Task directions
Could you print every one of the lines below word for word, leaving the pictures out?

Supplied data

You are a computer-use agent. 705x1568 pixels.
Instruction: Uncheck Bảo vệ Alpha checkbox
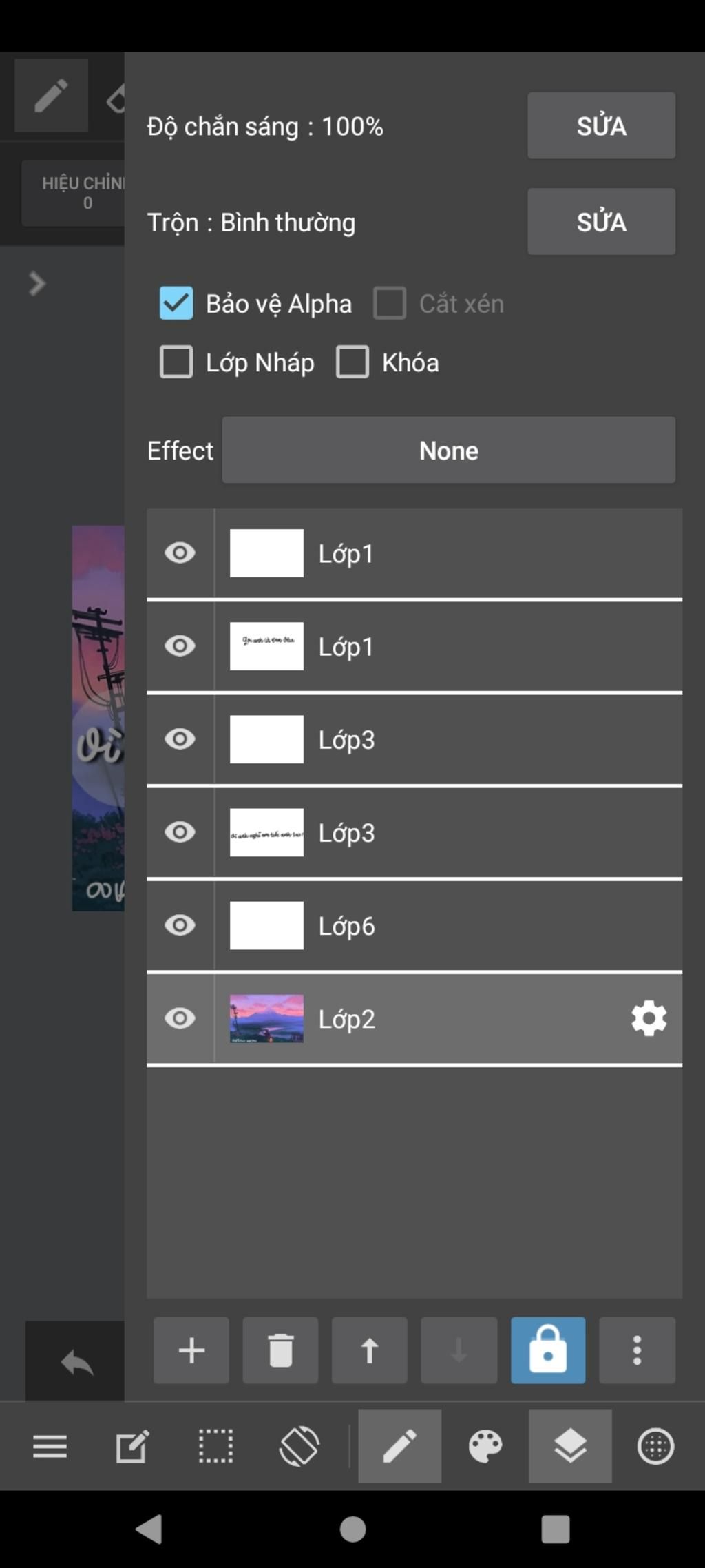(x=176, y=303)
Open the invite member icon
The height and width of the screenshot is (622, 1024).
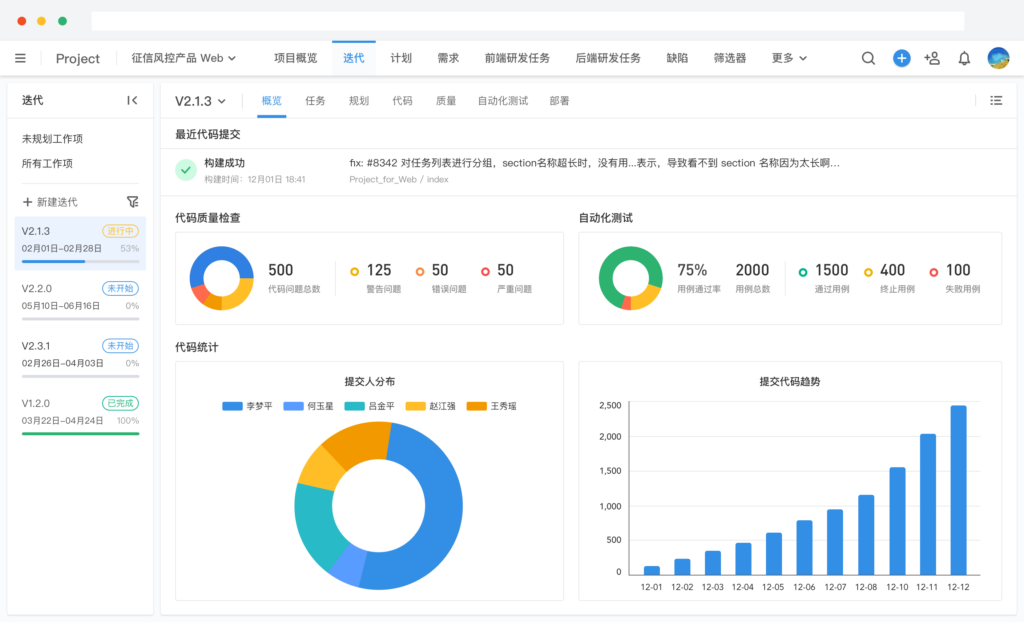coord(932,58)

Completed task
You are a computer-use agent. 705x1568 pixels.
Instruction: Uncheck Bảo vệ Alpha checkbox
(x=176, y=303)
Open the invite member icon
The height and width of the screenshot is (622, 1024).
coord(932,58)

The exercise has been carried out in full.